> **Selected excerpt**
====
The third phase of the Conservation of Asiatic Cheetah Project, whose draft plan is soon to be reviewed by the Department of Environment and the United Nations Development Program, aims to adopt all alternative methods of breeding the wild cat besides programs to protect it in its habitat.
The CACP is a program jointly undertaken by the DOE and the UNDP with the aim of stabilizing the population of the Asiatic Cheetahs in Iran. It was inaugurated in 2001 and has completed two phases so far. A plan for third phase that will last for five years has been drafted and will be implemented once finalized by the two sides.
According to Majid Kharrazian Moqaddam, director of the wildlife office at the DOE, although protection inside the habitat is still a top priority, captive and controlled breeding will also be regarded as alternatives in the new phase.
"At present conditions, we need to have plans for each individual of the species," he told IRNA.
The official said Iran will not rely solely on the CACP to protect the rare cat and its conservation will still be high on the DOE's agenda.
"Alongside the project, the wildlife office will consider an artificial breeding program for the cheetahs in [Tehran's] Pardisan Park," he said, adding that an agreement for this scheme will soon be signed between the office and the Research Center of Environment and Sustainable Development.
At the moment, a male and two female cheetahs are kept in Pardisan. One of the females is too young to mate and the other has so far failed to give birth to a cub.
Artificial captive breeding is one of the three plans that the DOE pursues for cheetah conservation along with protective measures in its natural habitat.
Another scheme involves creating a fenced natural reserve for which an area of 35,000 hectares in Darreh Anjir in Yazd Province has been proposed according to Iman Memarian, a veterinarian at Pardisan Park.
"The purpose is to create a safe haven for the animal where negative factors such as rival predators are minimized and positive factors such as prey are improved," he said, YJC reported.
Population Statistics
Kharrazian said providing precise population data is a highly costly task because the animal spreads across 12 million hectares of habitat.
"During CACP observations over the past 16 years, 48 cheetahs have been identified, but the figure has definitely changed due to new deaths and births over time."
Nevertheless, rough estimates suggest that the present population of the animal is somewhere around 50.
Asiatic cheetahs that once roamed lands from the Arabian Peninsula to India, only survive in Iran today.
The small remaining population is threatened by many factors including road accidents, the presence of sheepdogs, destruction of habitat and lack of prey.
Over the past 16 years, Kharrazian said, 42 animals have died, 28 of which (70%) were killed in car crashes and the rest were either attacked by sheepdogs or died of other reasons.
"To name two major threats to cheetah's lives, one could say road accidents and sheepdogs," he said.
The Abbas Abad road is most notorious for cheetah kills. Although securing roads is not the DOE's duty, it has allocated 10 billion rials ($100,000) for the installation of fences across five kilometers of high-risk areas and will supply another 10 million rials this year, the official said.
However, construction of an overpass or underpass is required to allow the animal to move across its habitat. Otherwise, the population will be divided and isolated leading to a reduction in genetic diversity.
August 30, the day when a cheetah cub in captivity named Marita died at the age of nine in 2006, was named the Cheetah Conservation Day to inform the public about conservation programs.
====
> **Aim of the exercise**
Reproduce the stretch of the article on Asiatic cheetah conservation from "At the moment, a" through "hectares of habitat.", swapping "safe haven" for "sanctuary".

> **Recorded data**
====
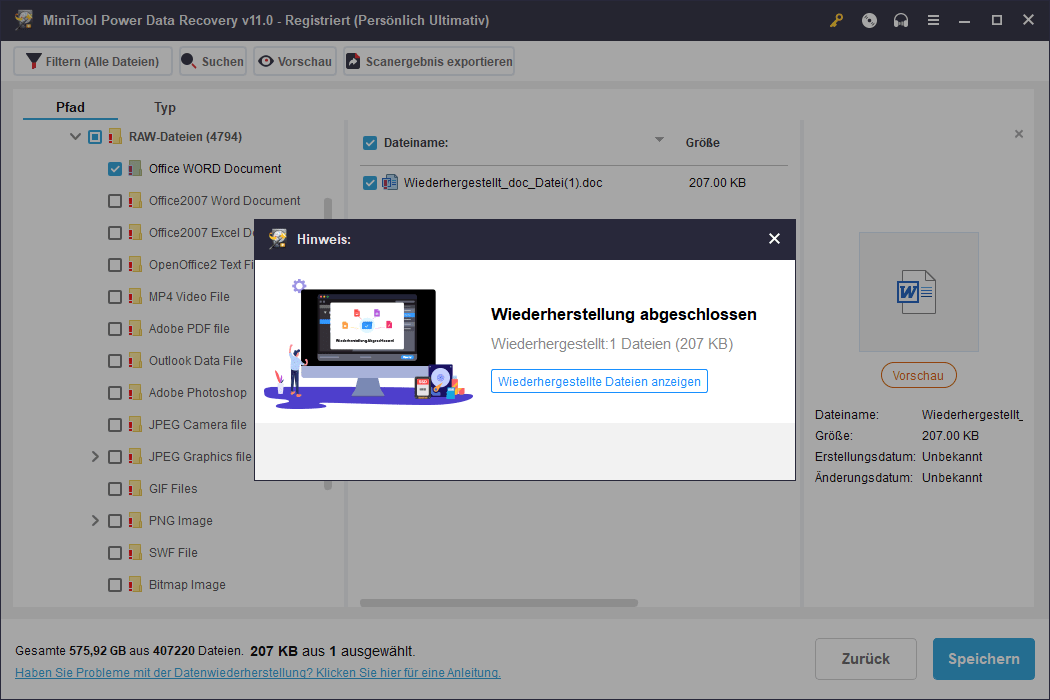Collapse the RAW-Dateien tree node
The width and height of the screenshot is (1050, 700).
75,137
====
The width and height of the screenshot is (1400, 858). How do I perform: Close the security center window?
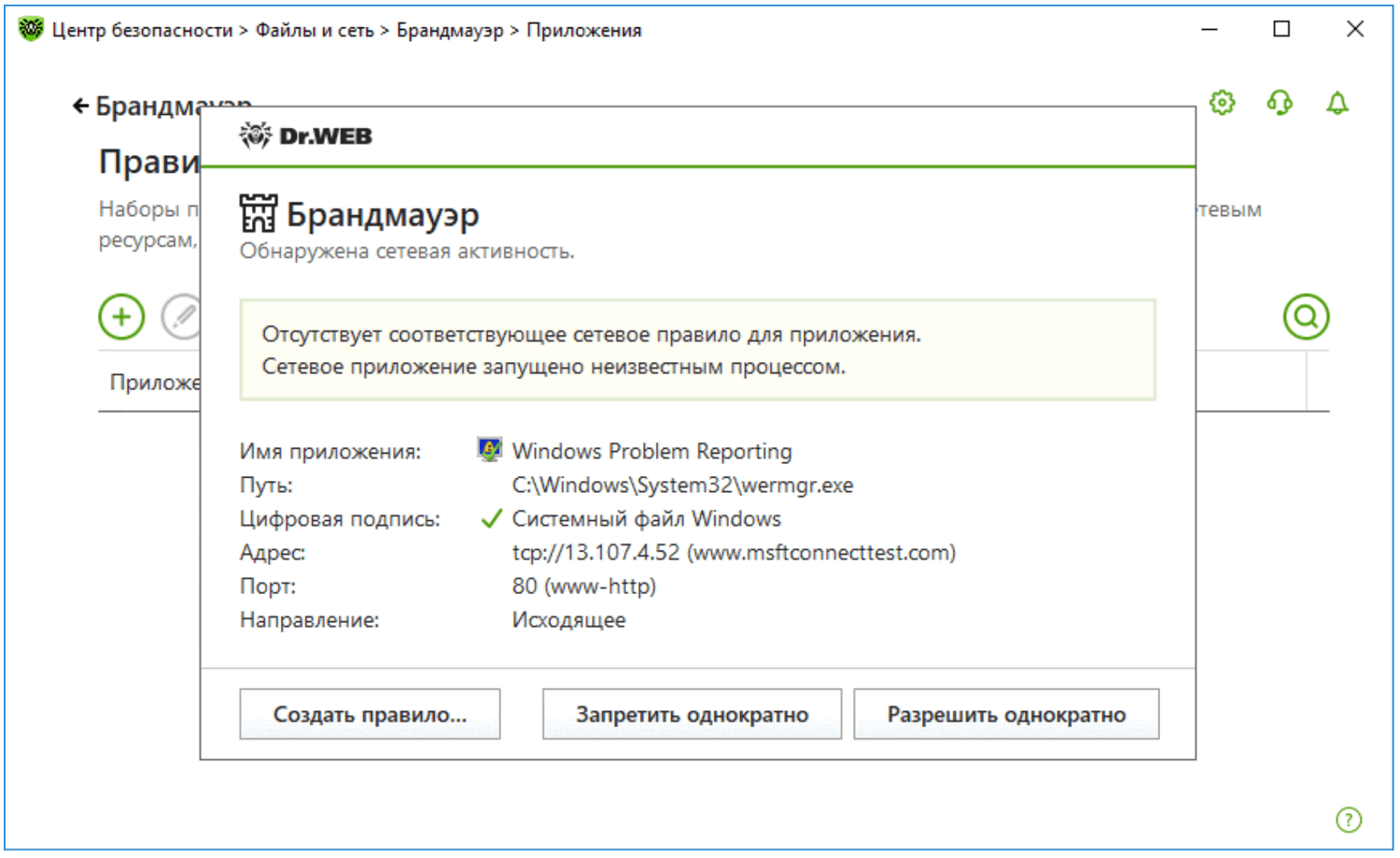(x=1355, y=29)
====
> **Task response**
At the moment, a male and two female cheetahs are kept in Pardisan. One of the females is too young to mate and the other has so far failed to give birth to a cub.
Artificial captive breeding is one of the three plans that the DOE pursues for cheetah conservation along with protective measures in its natural habitat.
Another scheme involves creating a fenced natural reserve for which an area of 35,000 hectares in Darreh Anjir in Yazd Province has been proposed according to Iman Memarian, a veterinarian at Pardisan Park.
"The purpose is to create a sanctuary for the animal where negative factors such as rival predators are minimized and positive factors such as prey are improved," he said, YJC reported.
Population Statistics
Kharrazian said providing precise population data is a highly costly task because the animal spreads across 12 million hectares of habitat.